Country singer Johnnie Wright died this morning (9/27) at age 97 following a lengthy illness. He is known as a solo artist, as husband of female pioneer Kitty Wells, and as part of the duo Johnnie & Jack.
He was born Johnnie Robert Wright in Mount Juliet, Tenn. on May 13, 1914. Wells and Wright married in 1937 when she was 18, and formed a trio with her sister Louise, known as Johnnie Wright and the Harmony Girls. Louise later married Johnnie’s duo partner Jack Anglin. Also, Wells sang with Johnnie & Jack in the early ‘40s.
By 1947 Johnnie & Jack secured a regular spot on the Grand Ole Opry and went on to join the Louisiana Hayride. Signing with RCA brought the duo its biggest hits in the 1950s including “Poison Love,” “Cryin’ Heart Blues,” “Oh, Baby Mine (I Get So Lonely),” and “Goodnight, Sweetheart, Goodnight.” They were known for intertwining latin and calypso influences with their country sound.
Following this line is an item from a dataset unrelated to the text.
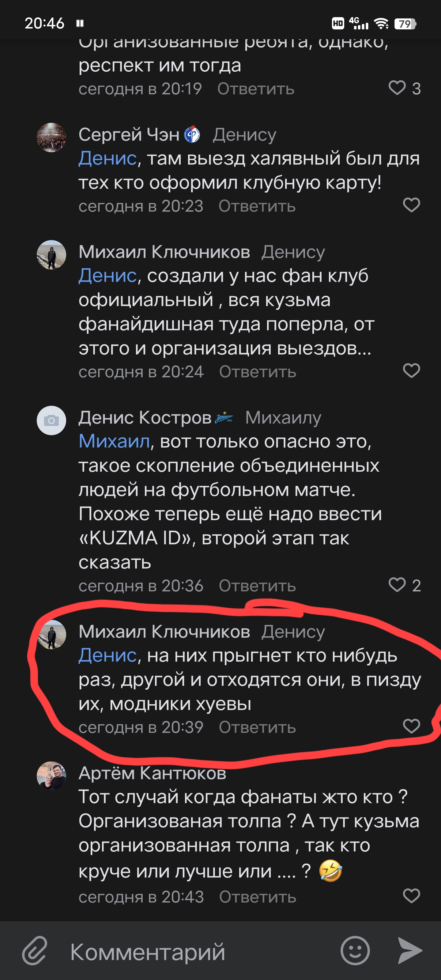Tap heart with 3 likes on top comment

pos(397,88)
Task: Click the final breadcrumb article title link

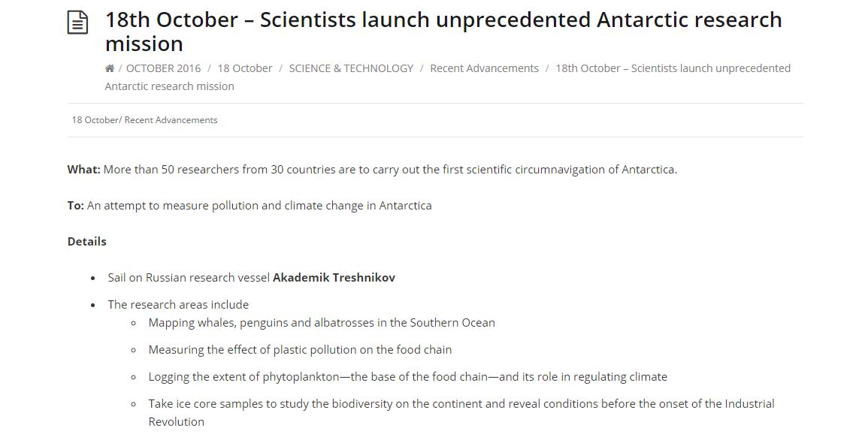Action: point(448,77)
At one point Wright even hired a young Chet Atkins as a fiddler, prior to his rise to fame as a guitar player.
Switching to Decca in the 1960s resulted in changing the spelling of Johnnie to Johnny. Anglin passed in 1963, and by 1965 Wright was working as a solo artist and scored the No. 1 “Hello Vietnam.”
He was a lifelong booster of his wife’s career, encouraging her to go by the stage name Kitty Wells, and guiding her business endeavors. He also steered her toward her career-making hit “It Wasn’t God Who Made Honky Tonk Angels.”
Later they toured with their children the late Ruby, Carol Sue, and Bobby as The Kitty Wells-Johnnie Wright Family Show.
Services will be at the Madison Church of Christ (corner of Gallatin Rd. and Old Hickory Blvd. 615-868-3360). Visitation will be Thurs., Sept. 29, 11 a.m.-2 p.m. and 5-8 p.m. Funeral will be Fri., Sept. 30 at 2 p.m.